In her letter to Mr. B. Virdot, Stella Waidman wrote that her husband, Albert, an out-of-work toolmaker, had had surgery and that to pay for the doctors, nurses, and hospital bills, they had sold their home, which was almost paid for. "We could have kept that home if we would have accepted charity," she wrote, "but we thought it best for Mr. Waidman's name and for the childrens sake to pay off our bills and sacrifice our home, and build up again." Her aversion to charity surfaced again near the end of her letter when she wrote, "Please do not send us anything out of pity..." The B. Virdot check arrived one day later.

American notions of accepting charity were riddled with contradictions. Giving was the Christian thing to do, contributing alms in church and recognizing that we are our brother's keeper. To give to charity was ennobling, but to accept it was degrading. That was, at least why in part, Sam Stone insisted on his own anonymity and pledged confidentiality to those who wrote to him. They were the only terms under which people, as proud as they were destitute, would come forward.
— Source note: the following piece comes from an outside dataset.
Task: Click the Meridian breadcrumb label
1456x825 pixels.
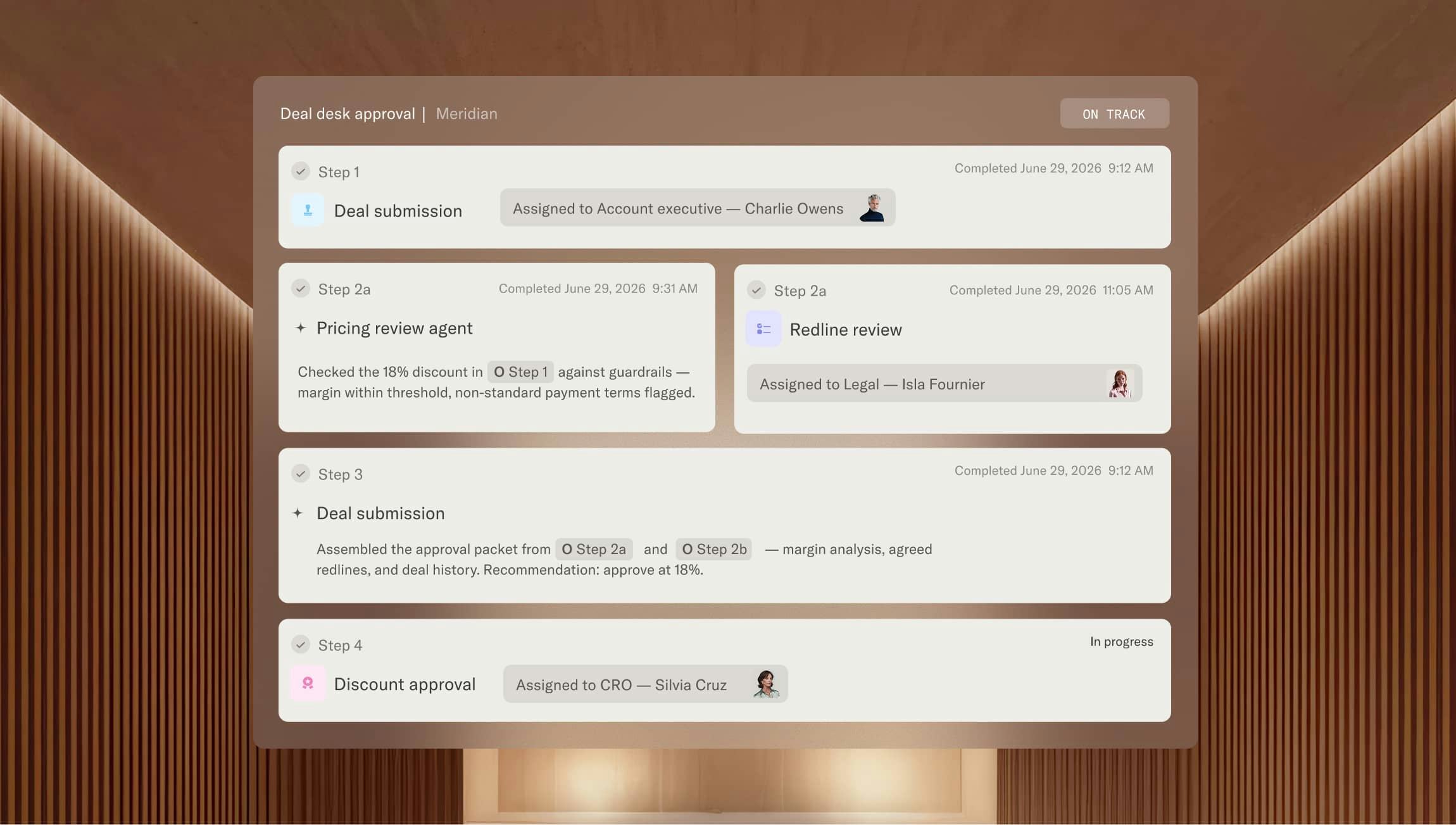Action: click(x=467, y=114)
Many resisted the dole with a mix of defiance and faith. Among those who wrote to Mr. B. Virdot was Roy Rhoads. His December 18, 1933, letter begins:

"I saw your kind letter and offer to help the poor and unfortunate to at least one day of happiness. I am like many others. You will not find my name on the Family Services I have been fighting it out and trusting in the Lord and believe me Brother he helps. My name is Roy Rhoads-1124 Clev. Ave. N.W. am 58 years old, wife and our Boy. He has been out of work over 2 years and I worked at Hoover Co. 11 years was laid off 3 years ago and have Battled ever since. I get out and sell razor blades and my wife cares for tourists and people looking for a room and does washing for others. We are back with our rent 4 or 5 months. I hate to admit all this as I worked all my life and would work at any honest work if I could get it. I worked a few days for the city and cleaned snow from people's sidewalks. That is all the work I have found. I signed up at Y.M.C.A. last Aug. but have never been called. Not for my sake but for the wife and brighten one home, if you could help it would be appreciated."
Yours Res.
Roy Rhoads

Roy Rhoads and his wife, Margaret, did indeed survive the Depression. In the years after, as the economy improved, Rhoads found work at the Hoover Company and later Timken Roller Bearing. The years of trauma and desperation behind him, he again learned to enjoy life and gained a reputation for master of the French horn, an instrument he played in several area groups, including the 135th Field Artillery Band. Hard work and frugality eventually allowed him to retire. His granddaughter Kathleen remembers him as a quiet man with wire-rimmed glasses, sitting in a rocking chair, smoking his pipe. He died in 1950 at age seventy-three.